• _About this task_
Repeat exactly, and nothing more, the lines from the one that includes "Click the 'Editable by Users' label" through the final line of the entries; skip the pictures.

Screenshot grounding data:
##############################
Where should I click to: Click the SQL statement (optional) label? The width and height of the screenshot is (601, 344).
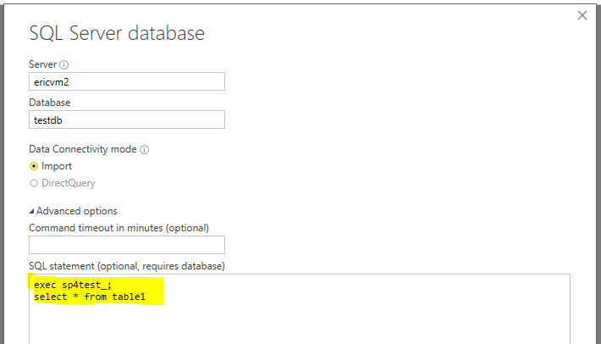pos(127,266)
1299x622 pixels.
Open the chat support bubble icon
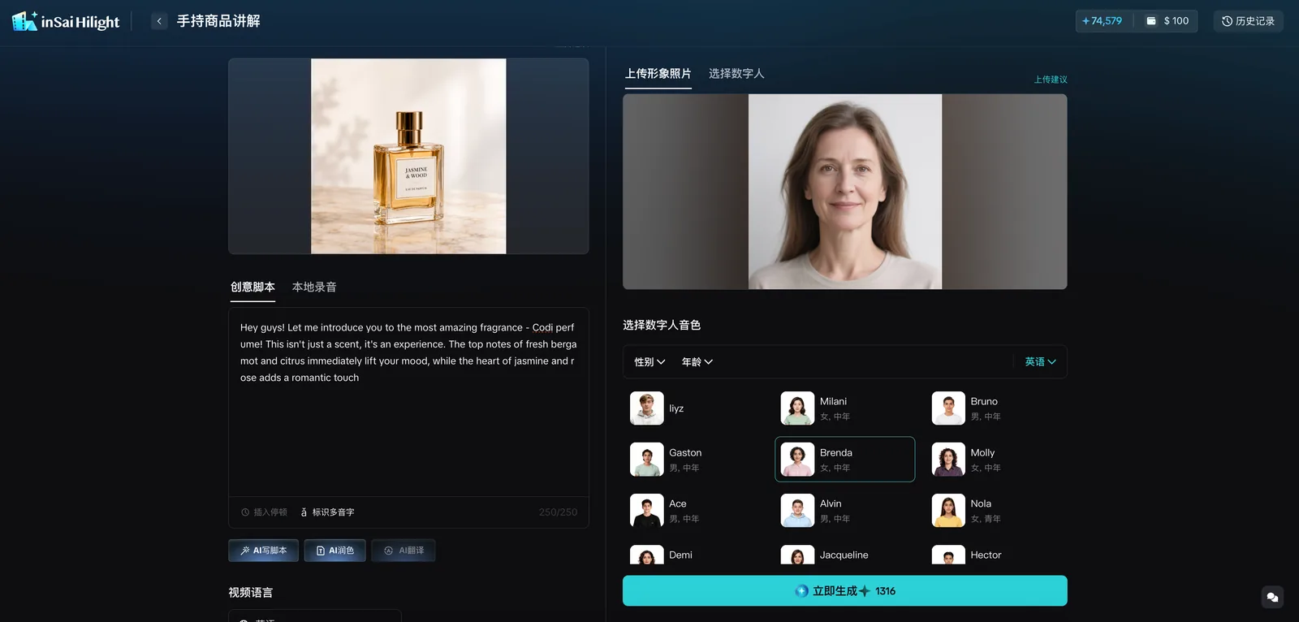point(1272,597)
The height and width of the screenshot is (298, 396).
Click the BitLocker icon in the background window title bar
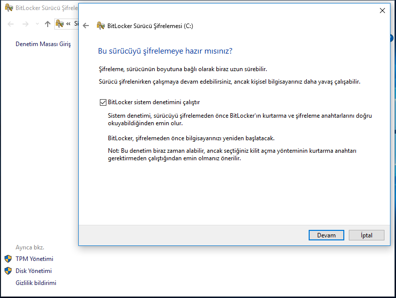pyautogui.click(x=9, y=9)
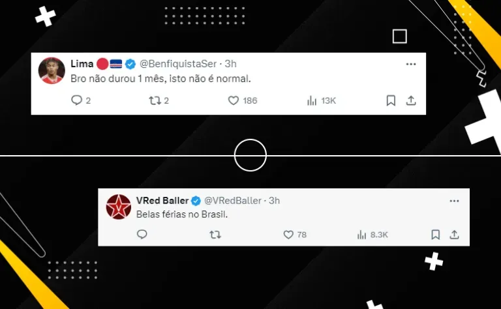Like the tweet with 186 likes
Viewport: 501px width, 309px height.
243,100
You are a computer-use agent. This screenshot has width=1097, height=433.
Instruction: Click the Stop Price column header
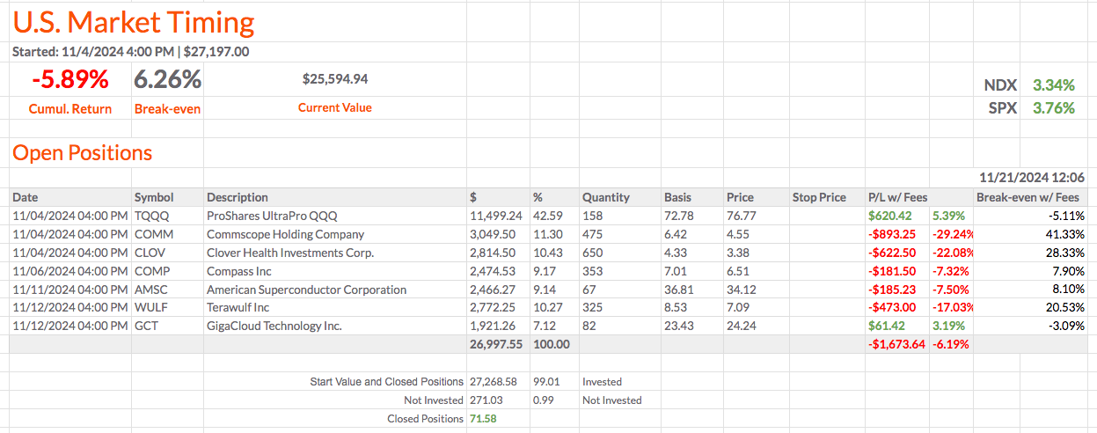tap(819, 197)
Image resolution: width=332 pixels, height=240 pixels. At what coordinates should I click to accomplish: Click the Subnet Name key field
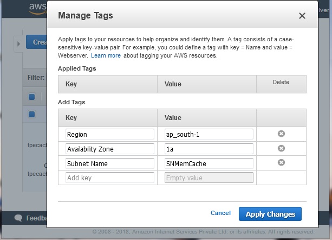coord(102,163)
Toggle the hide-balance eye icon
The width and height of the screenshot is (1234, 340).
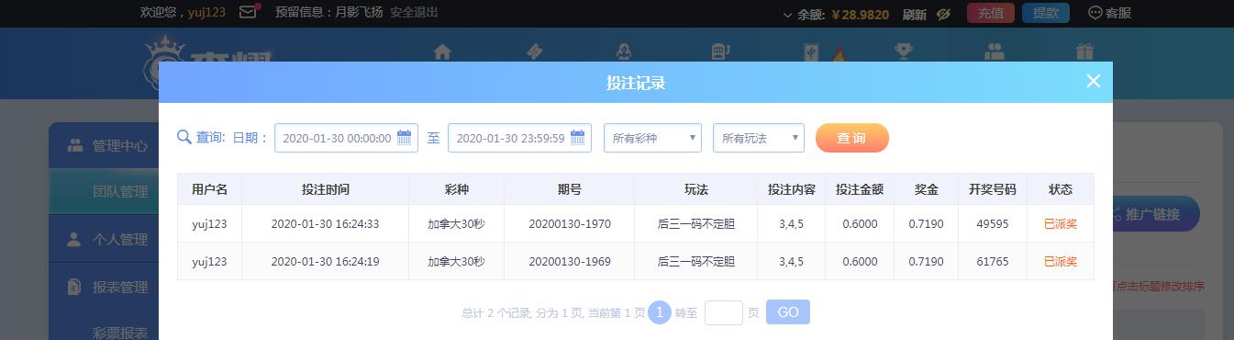[x=942, y=14]
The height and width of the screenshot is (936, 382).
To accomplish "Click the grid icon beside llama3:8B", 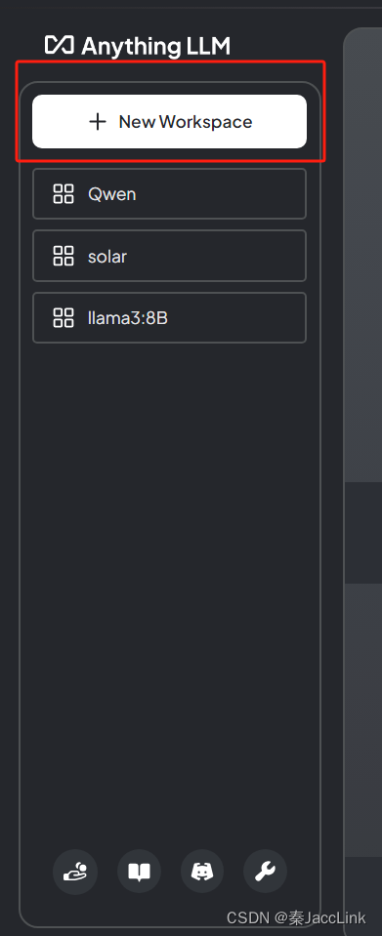I will (x=64, y=317).
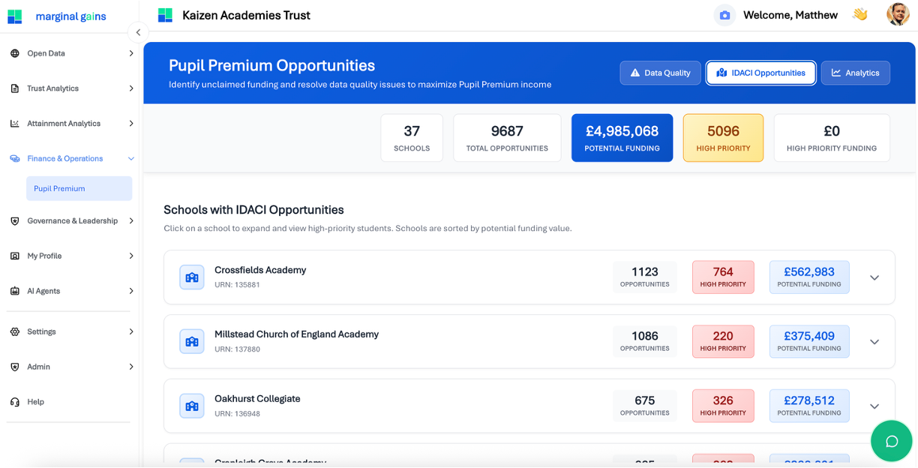Collapse the sidebar with arrow toggle
This screenshot has height=468, width=918.
pyautogui.click(x=138, y=32)
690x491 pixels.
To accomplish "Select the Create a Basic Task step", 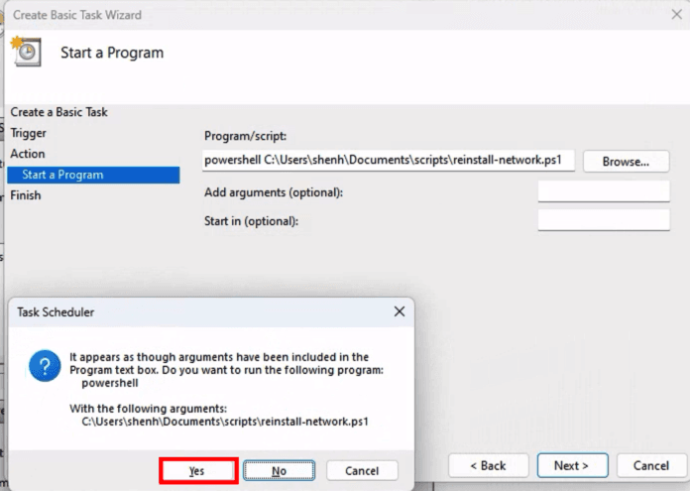I will coord(58,112).
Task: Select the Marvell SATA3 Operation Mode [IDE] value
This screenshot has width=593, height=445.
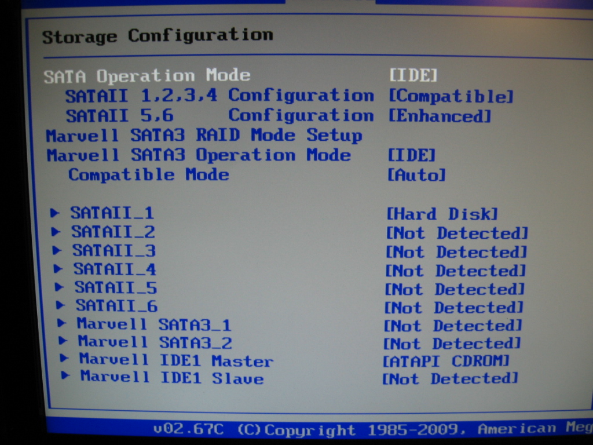Action: tap(411, 155)
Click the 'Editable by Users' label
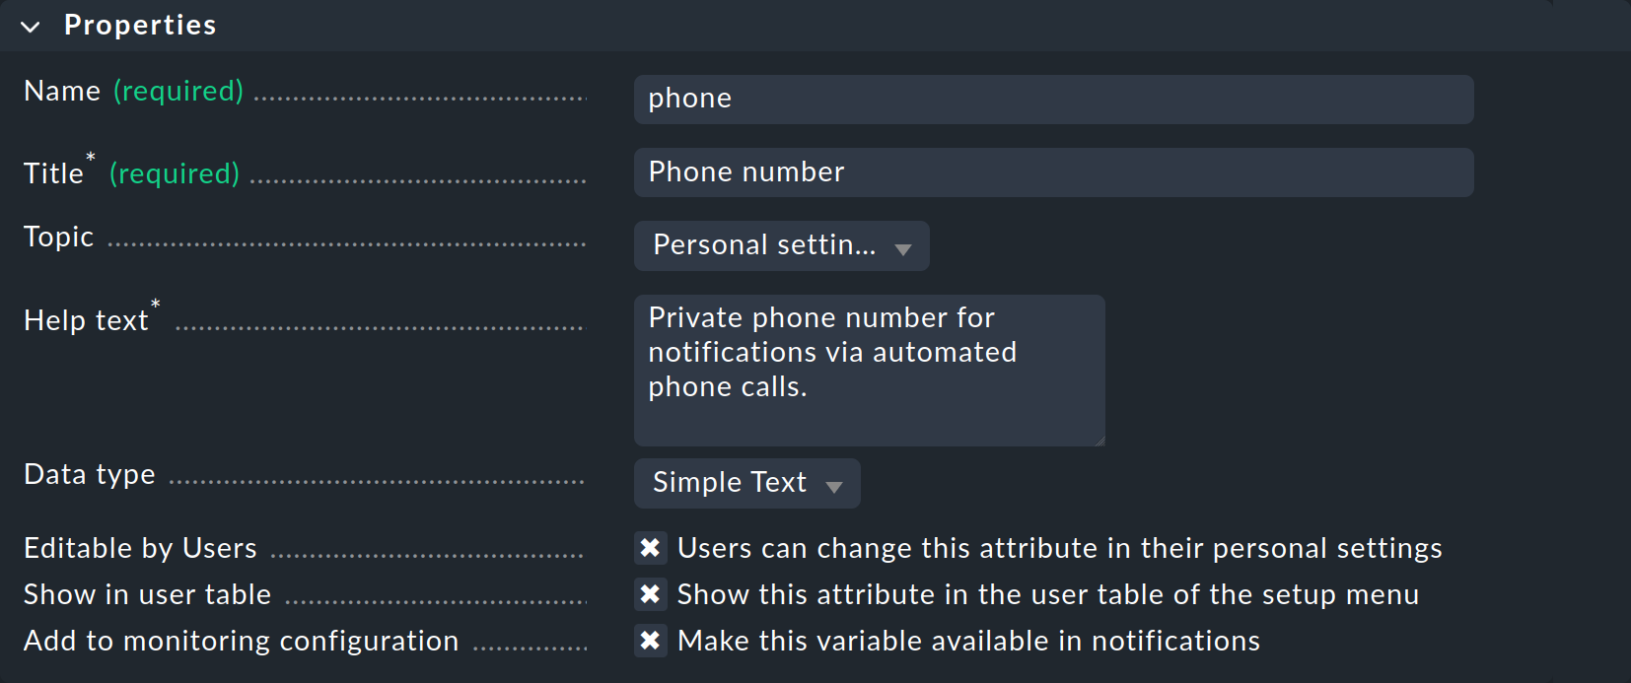The width and height of the screenshot is (1631, 683). 140,547
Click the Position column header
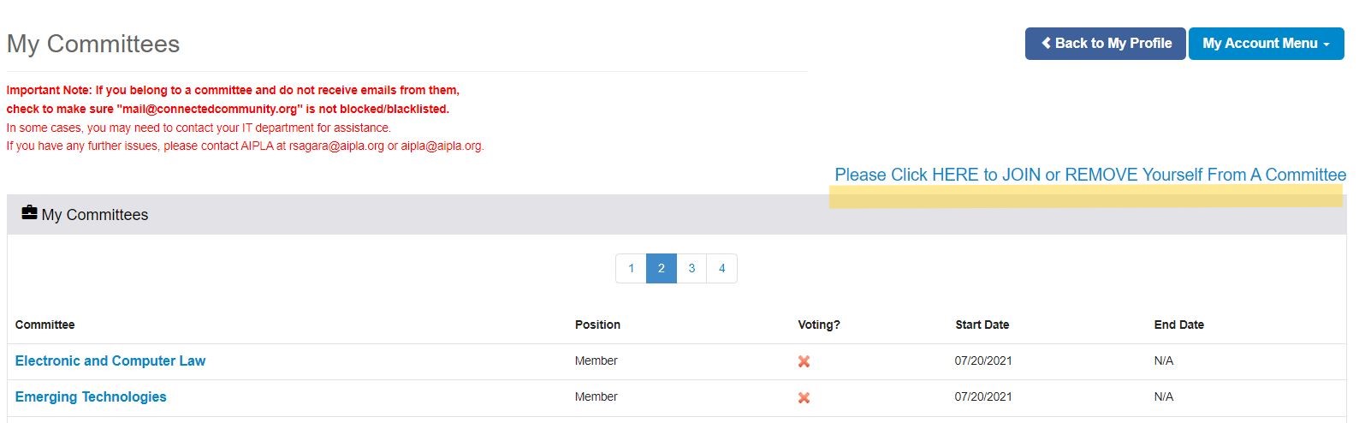1359x423 pixels. [597, 325]
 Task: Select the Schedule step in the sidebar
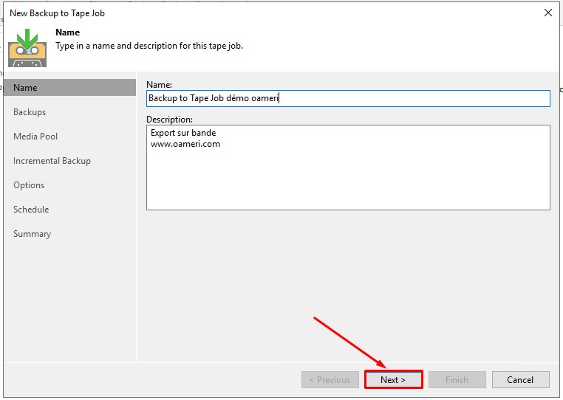(31, 210)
##############################
• _Answer section_
Click the 'Editable by Users' label
The width and height of the screenshot is (1631, 683). 140,547
Click the Position column header
1359x423 pixels. [597, 325]
 Task: Select the Schedule step in the sidebar
(31, 210)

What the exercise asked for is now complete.